Description of the task
Begin with the first line of the entries below and reproduce each line exactly, ending with the line that holds "Given: Open Chrome menu hamburger icon".

Dataset extract
● ● ● ● ●
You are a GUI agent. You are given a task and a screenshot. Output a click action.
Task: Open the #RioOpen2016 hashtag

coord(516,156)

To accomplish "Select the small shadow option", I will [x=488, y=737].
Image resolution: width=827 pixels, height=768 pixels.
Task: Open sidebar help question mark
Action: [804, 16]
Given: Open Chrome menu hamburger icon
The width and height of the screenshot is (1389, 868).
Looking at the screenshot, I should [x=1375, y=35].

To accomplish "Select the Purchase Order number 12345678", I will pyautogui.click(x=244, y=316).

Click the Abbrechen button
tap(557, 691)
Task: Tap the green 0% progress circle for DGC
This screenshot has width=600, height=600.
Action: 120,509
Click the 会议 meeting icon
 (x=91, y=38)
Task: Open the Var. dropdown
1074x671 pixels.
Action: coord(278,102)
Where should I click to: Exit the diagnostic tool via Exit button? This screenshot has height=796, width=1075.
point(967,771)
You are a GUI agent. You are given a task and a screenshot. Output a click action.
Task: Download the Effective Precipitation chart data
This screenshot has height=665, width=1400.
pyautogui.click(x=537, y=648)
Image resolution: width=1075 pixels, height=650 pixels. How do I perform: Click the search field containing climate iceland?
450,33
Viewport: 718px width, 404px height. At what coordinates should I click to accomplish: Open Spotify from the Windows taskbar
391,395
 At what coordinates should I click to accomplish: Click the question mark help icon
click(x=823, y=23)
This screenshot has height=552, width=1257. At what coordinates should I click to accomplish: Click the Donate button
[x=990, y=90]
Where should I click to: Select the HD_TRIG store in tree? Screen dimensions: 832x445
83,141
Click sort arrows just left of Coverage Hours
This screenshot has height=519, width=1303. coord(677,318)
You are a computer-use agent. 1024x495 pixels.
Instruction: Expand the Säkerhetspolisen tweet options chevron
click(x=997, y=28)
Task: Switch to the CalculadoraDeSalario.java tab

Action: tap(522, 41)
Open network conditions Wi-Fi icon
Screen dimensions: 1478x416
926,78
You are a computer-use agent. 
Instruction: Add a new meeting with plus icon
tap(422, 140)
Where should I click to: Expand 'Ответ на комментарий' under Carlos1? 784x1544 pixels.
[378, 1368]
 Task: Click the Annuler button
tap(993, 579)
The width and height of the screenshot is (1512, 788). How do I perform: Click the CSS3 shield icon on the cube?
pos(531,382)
● ● ● ● ●
Answer area
You are a GUI agent. You are given a task and a screenshot. Output a click action.
Task: Open the #RioOpen2016 hashtag

coord(516,156)

To accomplish "Select the small shadow option", I will [x=488, y=737].
Image resolution: width=827 pixels, height=768 pixels.
Task: Open sidebar help question mark
Action: [804, 16]
Given: Open Chrome menu hamburger icon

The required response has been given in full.